Em contraste com os problemas dos parceiros latino-americanos em obter os benefícios esperados da RPC, os estados que deixam Taiwan perdem o valor de sua contribuição como parceiros. Tradicionalmente, essas contribuições incluem projetos de desenvolvimento criados para melhorar a situação do parceiro local. A cultura democrática de Taiwan também é particularmente importante, principalmente quando se presta assistência em questões delicadas, como o treinamento de forças policiais, jornalistas e funcionários do governo. Permitir que a RPC, com sua cultura autoritária, forneça esse treinamento pode dar exemplos e lições à polícia sobre como lidar com manifestantes civis ou aos jornalistas sobre como se relacionar com o governo, o que seria inconsistente com as normas das democracias sob pressão na região.
Os padrões ilustrados nesta seção sugerem a importância de a América Latina prestar mais atenção à dinâmica asiática, incluindo o impacto da agressão da RPC na região e como isso pode acabar afetando a América Latina e o Caribe. Também sugere que a posição de Taiwan na América Latina deve ser protegida, tanto por seu impacto na estabilidade da Ásia quanto por seu benefício como parceiro daqueles que o reconhecem.

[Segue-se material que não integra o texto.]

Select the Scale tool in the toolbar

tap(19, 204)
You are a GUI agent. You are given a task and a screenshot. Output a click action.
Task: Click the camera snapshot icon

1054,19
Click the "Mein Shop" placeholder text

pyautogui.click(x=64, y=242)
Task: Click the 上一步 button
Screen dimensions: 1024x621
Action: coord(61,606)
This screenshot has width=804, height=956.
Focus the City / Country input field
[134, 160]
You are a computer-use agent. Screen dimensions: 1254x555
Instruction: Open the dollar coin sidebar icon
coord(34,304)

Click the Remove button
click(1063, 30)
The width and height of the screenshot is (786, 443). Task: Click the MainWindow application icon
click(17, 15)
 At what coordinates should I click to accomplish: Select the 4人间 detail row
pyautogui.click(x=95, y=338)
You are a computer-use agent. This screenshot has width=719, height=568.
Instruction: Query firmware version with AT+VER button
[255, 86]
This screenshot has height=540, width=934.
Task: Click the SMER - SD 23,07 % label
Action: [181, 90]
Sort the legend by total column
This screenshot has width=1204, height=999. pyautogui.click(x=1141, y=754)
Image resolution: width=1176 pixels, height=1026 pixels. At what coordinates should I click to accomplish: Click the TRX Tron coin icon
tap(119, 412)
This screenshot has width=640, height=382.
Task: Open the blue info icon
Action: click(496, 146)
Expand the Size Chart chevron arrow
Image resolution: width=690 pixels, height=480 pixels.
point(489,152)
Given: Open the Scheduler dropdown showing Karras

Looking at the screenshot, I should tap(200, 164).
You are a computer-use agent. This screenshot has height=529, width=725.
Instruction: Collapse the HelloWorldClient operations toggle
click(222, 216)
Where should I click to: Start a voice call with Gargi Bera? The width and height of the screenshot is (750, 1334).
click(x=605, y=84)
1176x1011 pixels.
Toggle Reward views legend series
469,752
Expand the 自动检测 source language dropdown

A América Latina teve uma história complexa em seu relacionamento com os Estados Unidos durante a Guerra Fria e antes dela. Ela não deve confundir os imperativos do mundo interdependente de hoje e as realidades da RPC com essa experiência. Abdicar dos imperativos de seus próprios interesses materiais e morais sob a bandeira de não se “envolver em uma competição de grandes potências” não é uma opção. É do interesse da América Latina estar atenta ao que está acontecendo na Ásia, às realidades da colaboração com a RPC e à importância estratégica da sobrevivência de Taiwan como um estado democrático autônomo e parceiro.
Evan Ellis é professor de pesquisa do Instituto de Estudos Estratégicos da Escola de Guerra do Exército dos EUA. As opiniões expressas neste documento são estritamente suas.